= What the task requires =
Search term "Click": copy each line of the records that contains it.

= Data shown =
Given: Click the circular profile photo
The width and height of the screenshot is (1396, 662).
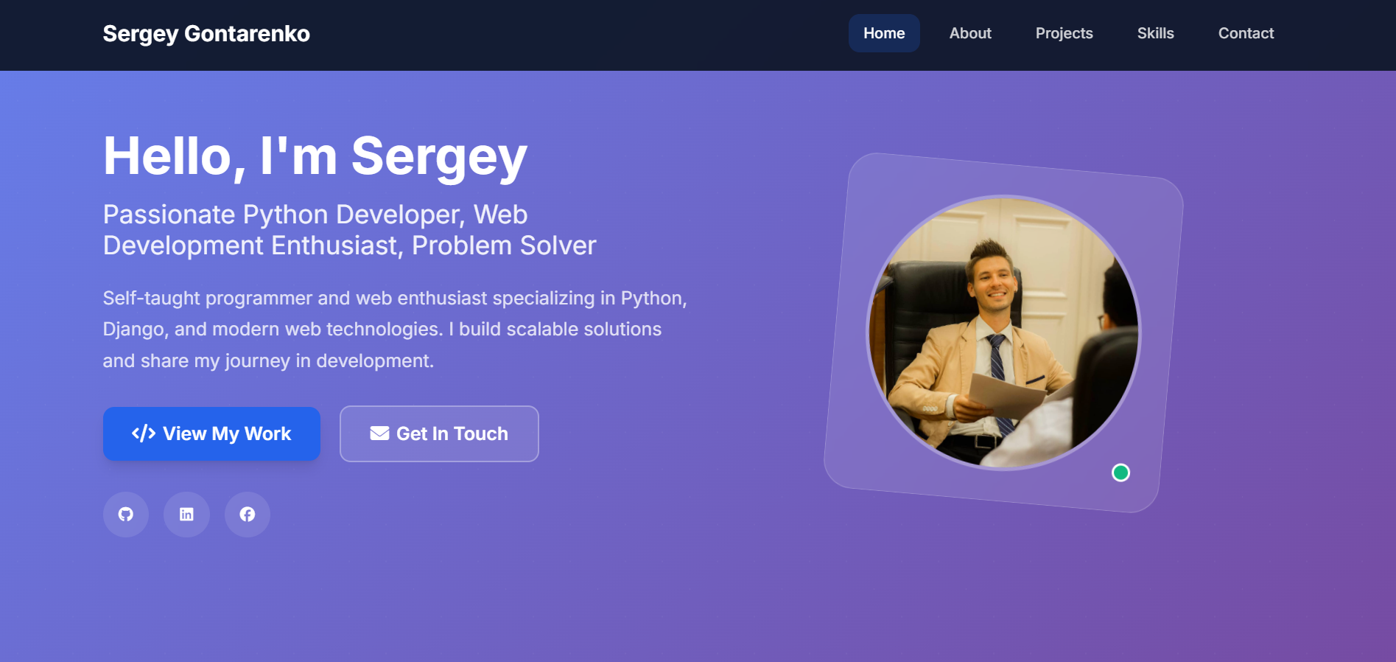Looking at the screenshot, I should [x=1003, y=332].
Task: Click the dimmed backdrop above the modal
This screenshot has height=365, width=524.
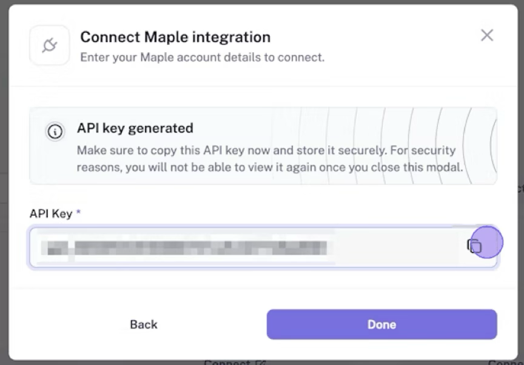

= Written response =
Given: Click the circular profile photo
Task: Click the dimmed backdrop above the modal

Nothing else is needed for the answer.